== EXERCISE PROMPT ==
Reproduce word for word the stretch of the article on data backups that runs from "Your business probably" up to and including "them up now.".

== EXCERPT PROVIDED ==
☆ ☆ ☆

Backing Up to the Future To Protect Assets
The title of this article may be reminiscent of a string of movies from the late 1980s, but this article has nothing to do with flux capacitors. I wish the subject was as intriguing as time travel, but unfortunately it’s considered by many to be, well, boring. Yes, I’m talking about data backups.
Your business probably has a process in place to back up critical IT data. Things like text documents, spreadsheets, and databases are probably copied off to tape or some other media on a daily basis.
Critical systems for sales orders, traffic management, billing, and financial reporting are protected. Even e-mail systems are backed up regularly. There may be regulatory requirements to back up some of this data data, but it just makes good sense right?
What about your video assets? Are they being backed up too? When most video assets were on tape, backups weren’t always considered a necessity. After all, how often do entire tapes fail?
However, as video assets have become file-based, it’s important to step back and think through how we protect those assets. Just because you didn’t back them up when they were on tape, doesn’t mean you shouldn’t back them up now.

☆ ☆ ☆

== SUPPLIED MATERIAL ==
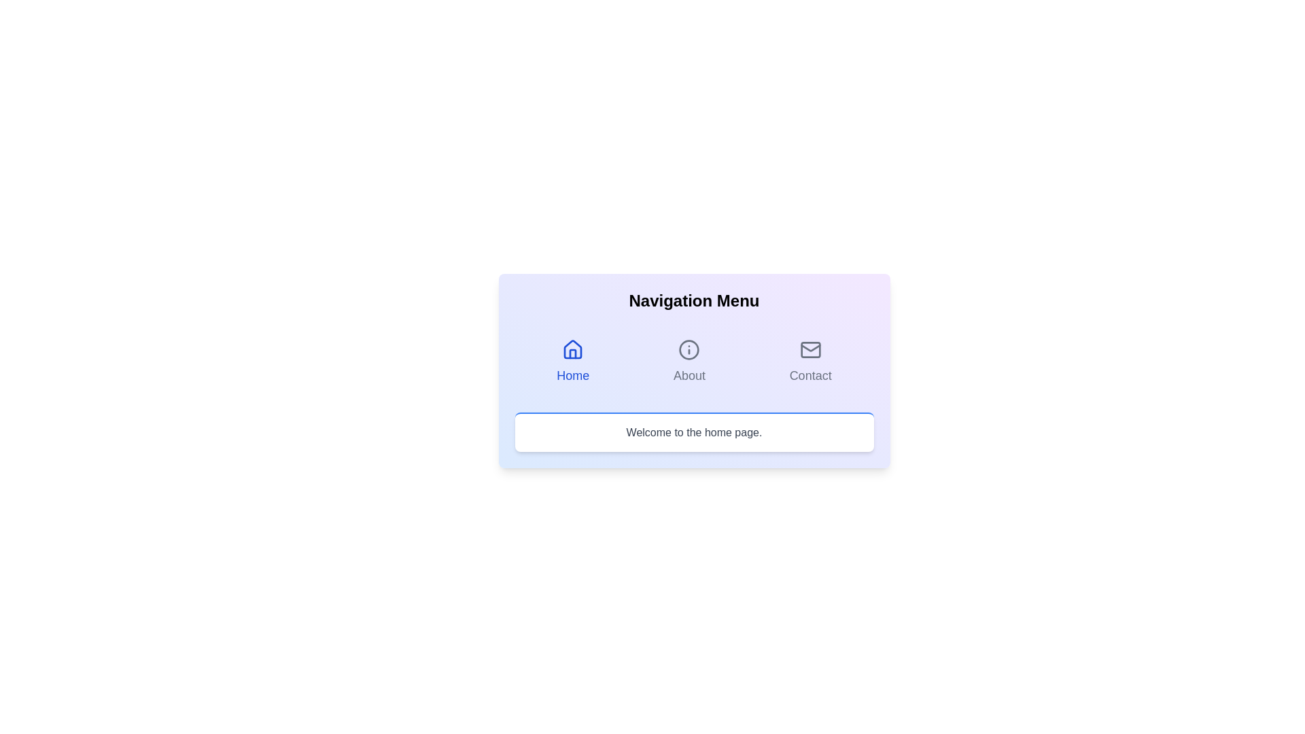 The width and height of the screenshot is (1305, 734). I want to click on the Home icon to observe the visual feedback, so click(573, 349).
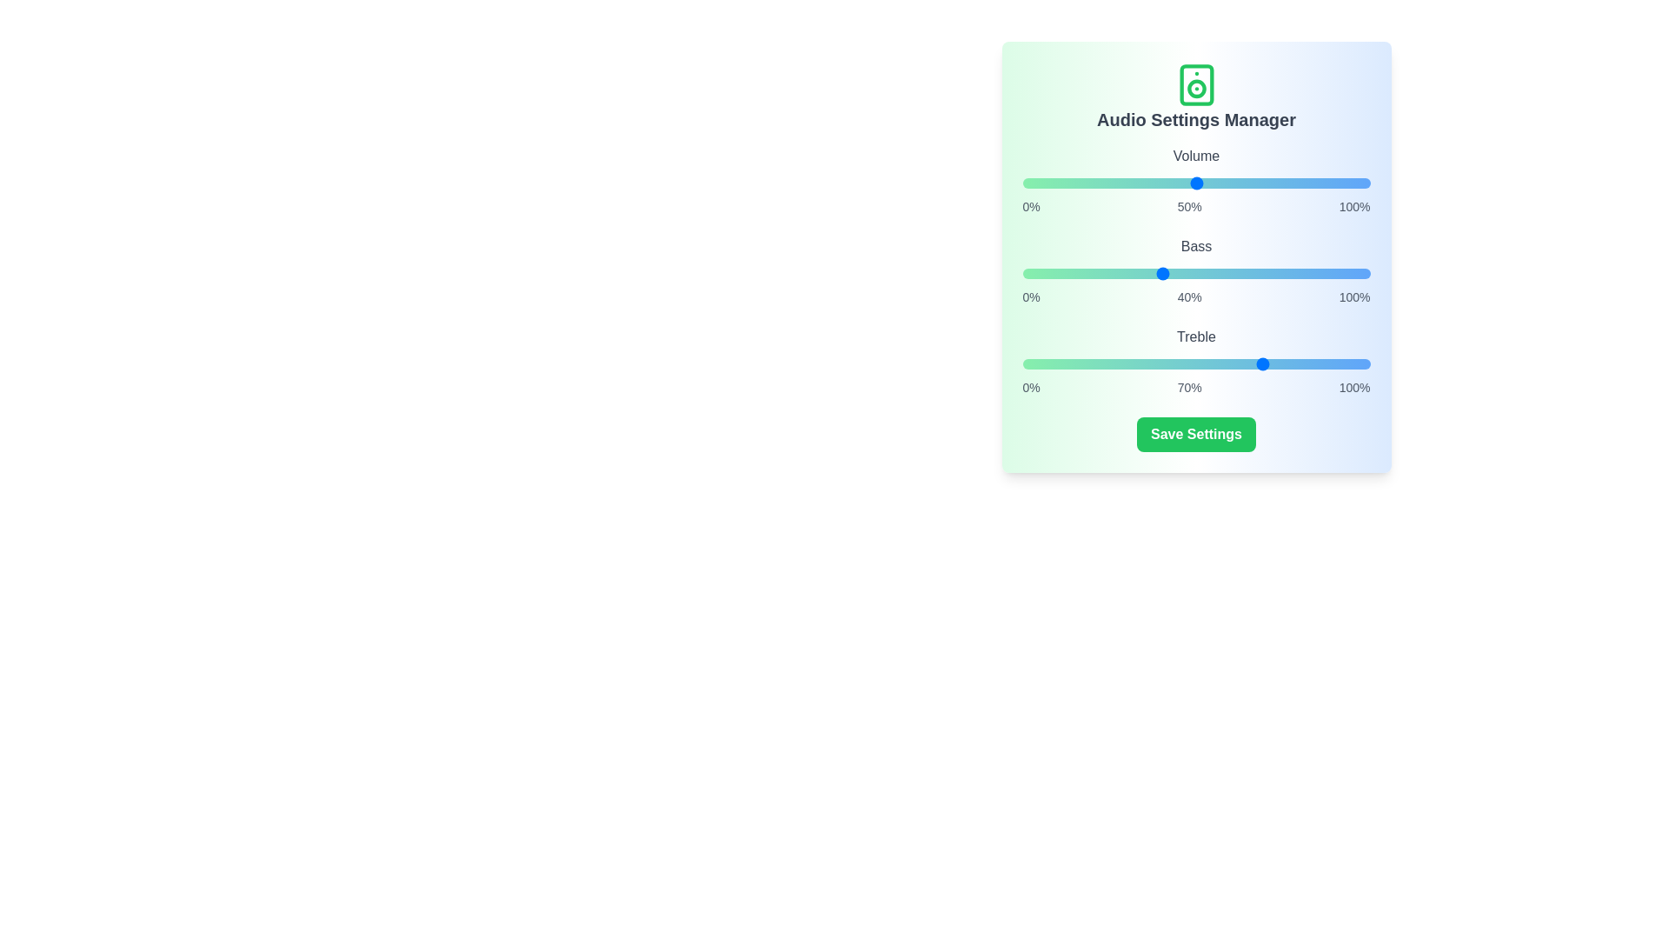 This screenshot has width=1669, height=939. What do you see at coordinates (1286, 363) in the screenshot?
I see `the treble slider to 76%` at bounding box center [1286, 363].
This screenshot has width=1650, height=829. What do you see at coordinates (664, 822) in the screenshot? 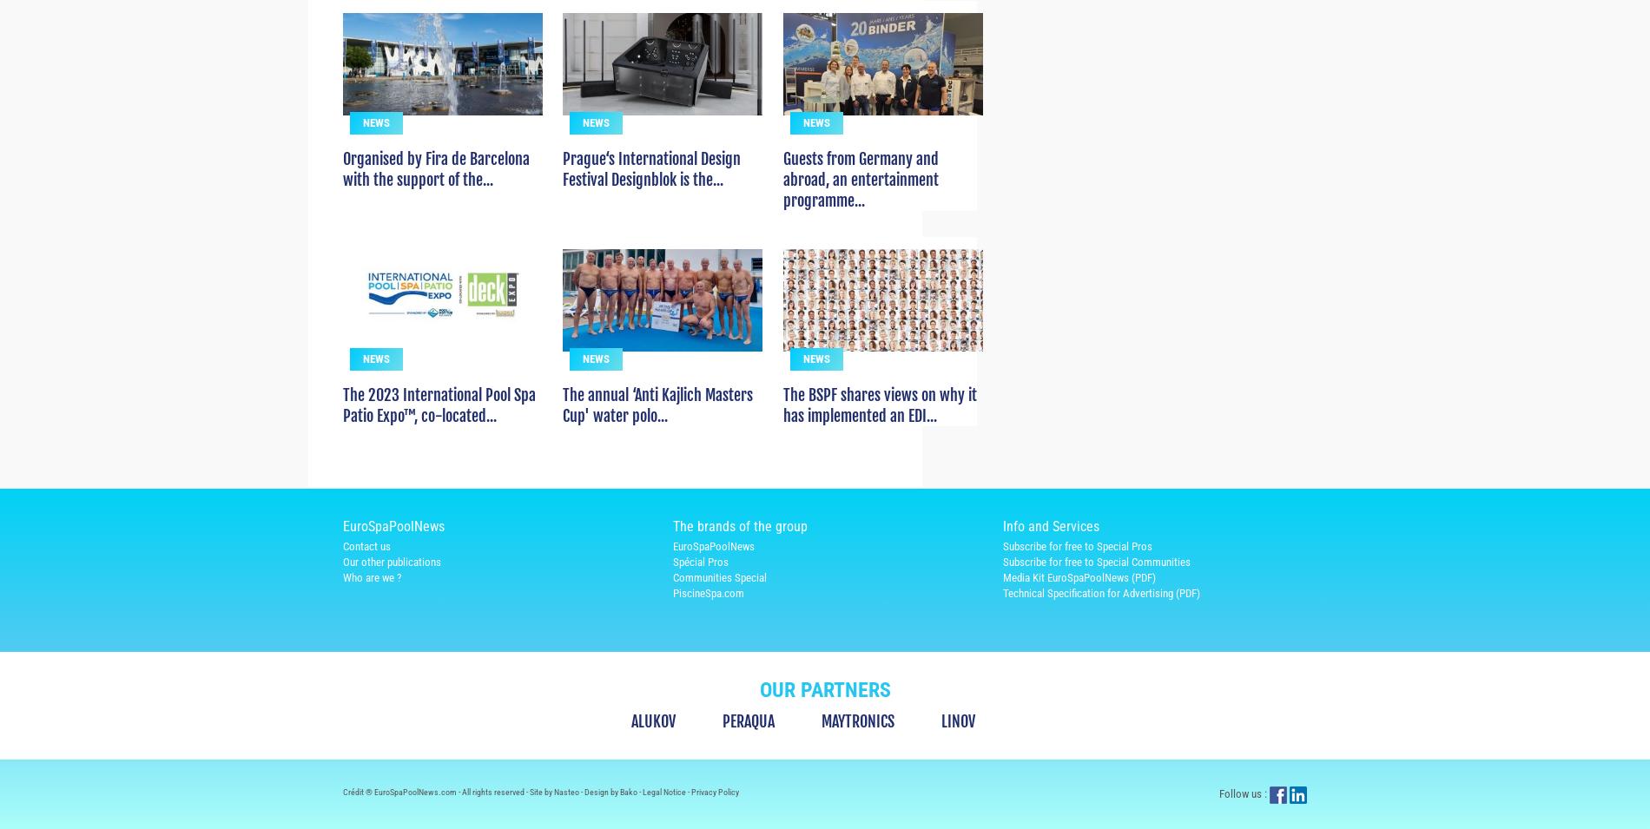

☆ ☆ ☆

== RESULT OF THIS EXERCISE ==
Your business probably has a process in place to back up critical IT data. Things like text documents, spreadsheets, and databases are probably copied off to tape or some other media on a daily basis.
Critical systems for sales orders, traffic management, billing, and financial reporting are protected. Even e-mail systems are backed up regularly. There may be regulatory requirements to back up some of this data data, but it just makes good sense right?
What about your video assets? Are they being backed up too? When most video assets were on tape, backups weren’t always considered a necessity. After all, how often do entire tapes fail?
However, as video assets have become file-based, it’s important to step back and think through how we protect those assets. Just because you didn’t back them up when they were on tape, doesn’t mean you shouldn’t back them up now.